A recent AuditBoard report found that 91% of security professionals feel "concerned" about cybersecurity threats.
Executives may view periodic updates as "real-time," while practitioners often rely on manual processes and spreadsheet-based reporting, which are often far from real-time. The report found that 92% of executives say they have real-time insights into compliance posture compared to just 69% of management professionals, highlighting the disconnect between perceived timeliness of data and the operational reality.
Ninety percent of professionals surveyed report conformance with Digital Operational Resilience Act (DORA), the Network and Information Security Directive 2 (NIS2) Directive, and/or the EU AI Act will impact their workload. InfoSec professionals feel the weight of compliance efforts most, with 38% expecting to be impacted to a great extent, compared to 29% of risk management professionals and 28% of IT professionals. Increased workloads could potentially lead to a greater risk of noncompliance as teams struggle to stay afloat on daily tasks.
Compliance with NIS2 is reported to be a high priority amongst organizations surveyed (61%). However, 52% of organizations report being compliant, while another 44% plan to meet requirements by the end of next year.

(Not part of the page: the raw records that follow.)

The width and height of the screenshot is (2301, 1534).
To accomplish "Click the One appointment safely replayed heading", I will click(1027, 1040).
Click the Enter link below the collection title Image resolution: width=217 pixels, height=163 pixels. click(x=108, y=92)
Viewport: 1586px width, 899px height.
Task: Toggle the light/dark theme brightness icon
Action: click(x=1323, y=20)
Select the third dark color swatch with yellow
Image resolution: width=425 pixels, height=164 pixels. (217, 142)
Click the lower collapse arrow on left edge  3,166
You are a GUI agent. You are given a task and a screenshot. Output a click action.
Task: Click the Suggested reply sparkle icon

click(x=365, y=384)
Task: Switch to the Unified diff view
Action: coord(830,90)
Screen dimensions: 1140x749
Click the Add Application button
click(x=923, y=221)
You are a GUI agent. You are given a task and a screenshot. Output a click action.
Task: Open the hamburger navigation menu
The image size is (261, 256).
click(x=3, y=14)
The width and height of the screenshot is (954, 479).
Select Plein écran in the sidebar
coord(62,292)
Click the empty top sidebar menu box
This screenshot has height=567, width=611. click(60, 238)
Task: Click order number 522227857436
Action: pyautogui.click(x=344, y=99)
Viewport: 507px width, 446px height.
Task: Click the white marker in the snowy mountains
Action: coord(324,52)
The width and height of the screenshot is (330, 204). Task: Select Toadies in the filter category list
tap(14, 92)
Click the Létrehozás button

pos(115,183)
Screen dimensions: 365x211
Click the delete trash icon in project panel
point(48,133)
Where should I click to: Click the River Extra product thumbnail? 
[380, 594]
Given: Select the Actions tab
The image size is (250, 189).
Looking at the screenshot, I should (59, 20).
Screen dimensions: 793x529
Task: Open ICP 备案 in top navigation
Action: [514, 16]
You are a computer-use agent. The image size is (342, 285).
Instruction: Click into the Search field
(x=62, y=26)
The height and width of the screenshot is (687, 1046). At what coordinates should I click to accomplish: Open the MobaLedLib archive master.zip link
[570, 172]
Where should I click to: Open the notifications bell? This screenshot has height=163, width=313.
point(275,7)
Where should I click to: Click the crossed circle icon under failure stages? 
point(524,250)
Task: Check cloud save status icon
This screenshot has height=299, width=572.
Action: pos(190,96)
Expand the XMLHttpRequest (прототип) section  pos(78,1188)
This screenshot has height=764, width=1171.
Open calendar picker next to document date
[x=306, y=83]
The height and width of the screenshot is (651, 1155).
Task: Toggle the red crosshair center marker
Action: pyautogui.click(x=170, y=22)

While 63% of those claiming compliance report having transparency measures in place, 55% say they have implemented risk management frameworks, and just over half (51%) execute comprehensive risk assessments.
Eighty-three percent of professionals are concerned about third-party AI use in regard to compliance with the EU AI Act. However, even more of those surveyed (91%) do feel that the EU AI Act will positively impact their organization's use and development of AI applications.